Community engagement is at the heart of the project. Gahlot says ‘India Remembers’ will invite groups from schools, universities and various other organisations to take part in the project. Besides, people are being encouraged to investigate their personal, regional and national military heritage from the two World Wars by using the resources available with the CWGC. 

“We would like the project to develop into a grassroots culture of remembrance in India. This will not only serve to educate people about the history and ethos of the Indian Armed Forces but will also help to bring people of our country together in a consolidated spirit of commemoration and remembrance,” she says. 

The project was launched on July 14 and will culminate on December 7, the proposed Day of Remembrance.


153 The number of Victoria Cross medals awarded to Indians 

Where they fought

Europe, the Mediterranean, Mesopotamia, North Africa and East Africa

A fair for their hero

This is probably the one-of -its-kind mela that commemorates a WW1 Victoria Cross winner and it is held in Uttarakhand. Gabbar Singh Negi was a Rifleman in the 2/39th Garhwal Rifles during WW1. During an attack on the German position, Rifleman  Negi was part of a bayonet party. He entered their main trench and was the first man to go around each traverse, driving back the enemy until they were eventually forced to surrender. He was killed during this engagement and was posthumously awarded the VC on March 10, 1915, at Neuve Chapelle, France. 

A fair in his memory is held in Chamba town of Tehri Garhwal every April.


Punjab & the Great War

Punjab has been a significant region for the recruitment of men in the army since 1914. During the course of the Great War, undivided Punjab, which included the present state of Haryana, Himachal and the Punjab province in Pakistan, made the highest contribution in terms of soldiers.

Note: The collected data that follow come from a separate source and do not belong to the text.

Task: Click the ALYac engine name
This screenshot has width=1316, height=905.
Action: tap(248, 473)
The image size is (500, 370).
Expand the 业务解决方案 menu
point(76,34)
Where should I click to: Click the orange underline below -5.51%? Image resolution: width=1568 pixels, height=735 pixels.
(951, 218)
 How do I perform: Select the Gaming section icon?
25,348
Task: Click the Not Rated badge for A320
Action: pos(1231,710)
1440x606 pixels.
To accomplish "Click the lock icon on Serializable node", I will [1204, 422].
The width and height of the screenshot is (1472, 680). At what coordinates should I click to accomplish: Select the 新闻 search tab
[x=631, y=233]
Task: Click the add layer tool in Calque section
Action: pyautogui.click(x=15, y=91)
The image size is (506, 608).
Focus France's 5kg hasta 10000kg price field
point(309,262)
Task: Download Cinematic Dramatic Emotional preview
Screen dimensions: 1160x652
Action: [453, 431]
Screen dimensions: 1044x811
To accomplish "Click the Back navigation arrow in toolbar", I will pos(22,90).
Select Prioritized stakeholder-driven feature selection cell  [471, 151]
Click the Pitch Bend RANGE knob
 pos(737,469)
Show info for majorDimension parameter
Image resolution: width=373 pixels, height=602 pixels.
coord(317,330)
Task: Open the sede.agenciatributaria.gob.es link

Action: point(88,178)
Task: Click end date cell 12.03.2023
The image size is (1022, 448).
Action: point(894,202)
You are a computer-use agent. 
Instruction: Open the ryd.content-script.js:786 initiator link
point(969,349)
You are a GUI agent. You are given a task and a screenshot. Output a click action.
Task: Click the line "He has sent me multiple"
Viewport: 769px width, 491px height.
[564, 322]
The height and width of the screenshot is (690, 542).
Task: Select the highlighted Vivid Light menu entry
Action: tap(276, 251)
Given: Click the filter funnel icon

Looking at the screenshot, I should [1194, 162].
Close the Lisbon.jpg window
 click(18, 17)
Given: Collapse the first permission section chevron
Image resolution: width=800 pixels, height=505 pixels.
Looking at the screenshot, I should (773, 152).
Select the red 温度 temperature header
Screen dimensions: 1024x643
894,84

More than 4,46,000 combatant and non-combatant soldiers were recruited from this province alone.


Putting Sikh soldiers on map

Unknown tales of Sikhs who fought in WW I are being captured for the first time using the latest in mapping technology and a crowd-sourcing initiative to preserve family stories that were at risk of being lost forever.

A new website titled ‘Empire, Faith & War: The Sikhs and World War One’, funded by a grant of £4,48,500 (about Rs 3.9 cr) from the Heritage Lottery Fund, will put the remarkable contribution of Sikhs on the world map. It aims to bring focus on the wider narrative of how the first global conflict in history pulled in men, money and materials from around the world for the British Empire, from India, and in particular, the northern state of Punjab. Despite accounting for less than one per cent of the population of India at the time, Sikhs made up nearly 20 per cent of its armed forces at the outbreak of hostilities. “Indian troops overall comprised one in every six of Britain’s wartime forces. It’s not surprising, therefore, that many Sikh families in Britain have a war-time connection. However, their stories have mostly remained hidden and undocumented until now,” says Harbaksh Grewal, head of PR and communications at UK Punjab Heritage Association, which is behind this effort.

At the heart of the website is a new database that will be used to collect and share the accounts of Sikh soldiers. The database will also include details of the families they left behind. The results will be displayed on an innovative interactive ‘Soldier Map’, created using Google Maps technology. Records are pinpointed to a soldier’s place of birth rather than to where he may have fought or died.

So far, nearly 8,000 records of Sikhs killed in action taken from Commonwealth War Graves Commission’s casualty database have been pinned on the map.